Having grappled with eczema for many of her life, Yoon knows firsthand that such conditions often run greater than skin-deep. She began Peach Slices with the aim of catering to the emotional needs that arise when coping with difficult skin.
“I sort of felt like a variety of the [eczema] solutions that I’d find made me feel like I used to be just walking out of a physician’s office — it was just so heavy and serious,” Yoon said.
“We tackle tough skincare problems with easy solutions,” she said of Peach Slices, which counts snail mucin, niacinamide, tea tree oil and salicylic acid amongst its star ingredients. “My skin might need something different within the winter versus in the summertime, or on a day that I’m more stressed versus not, so we imagine in offering a bevy of those energetic ingredients as a part of your toolkit.”
Yoon didn’t comment on the brand’s sales, but industry sources estimate Peach Slices, which is among the many top 10 mass skincare brands at Ulta, is on target to do $50 million in retail sales in 2022.
“I feel the pimples category is becoming really dynamic as persons are beginning to think more holistically about their skin,” Yoon said, adding that recent innovations from Peach Slices are on the horizon for 2023.
Also a priority for the brand because it expands is investing in consumer education.
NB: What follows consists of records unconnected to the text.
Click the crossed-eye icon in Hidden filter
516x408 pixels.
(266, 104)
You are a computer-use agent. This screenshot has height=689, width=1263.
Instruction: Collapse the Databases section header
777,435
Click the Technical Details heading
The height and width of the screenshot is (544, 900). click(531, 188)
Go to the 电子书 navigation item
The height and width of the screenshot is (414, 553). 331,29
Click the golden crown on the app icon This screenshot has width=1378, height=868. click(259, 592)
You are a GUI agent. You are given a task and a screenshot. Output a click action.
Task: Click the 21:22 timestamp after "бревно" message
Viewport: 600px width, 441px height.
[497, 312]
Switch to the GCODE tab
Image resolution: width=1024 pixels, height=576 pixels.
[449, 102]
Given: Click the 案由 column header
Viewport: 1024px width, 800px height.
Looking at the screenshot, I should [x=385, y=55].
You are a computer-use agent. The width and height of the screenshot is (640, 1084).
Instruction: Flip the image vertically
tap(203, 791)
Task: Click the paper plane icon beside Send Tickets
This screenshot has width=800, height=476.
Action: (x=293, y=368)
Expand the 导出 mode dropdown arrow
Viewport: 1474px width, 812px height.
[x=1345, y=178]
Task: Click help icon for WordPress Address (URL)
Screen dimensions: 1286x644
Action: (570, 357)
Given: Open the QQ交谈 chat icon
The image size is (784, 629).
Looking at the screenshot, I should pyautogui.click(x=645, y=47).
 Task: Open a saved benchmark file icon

“We’re focusing rather a lot on education this coming 12 months, but in a really fun way, like with snackable bites,” said Yoon, explaining that the brand goals to distill significant findings from studies into easily ingestible 15-second videos that equip consumers with skincare knowledge — one other means through which it seeks to maintain accessibility on the fore.
“Having those digital conversations is so necessary,” Yoon said. “We’re digital marketing-heavy, but our channel strategy is that we imagine within the brick-and mortar-experience because skin issues are ubiquitous, and we wish people to have the ability to ubiquitously shop us wherever.”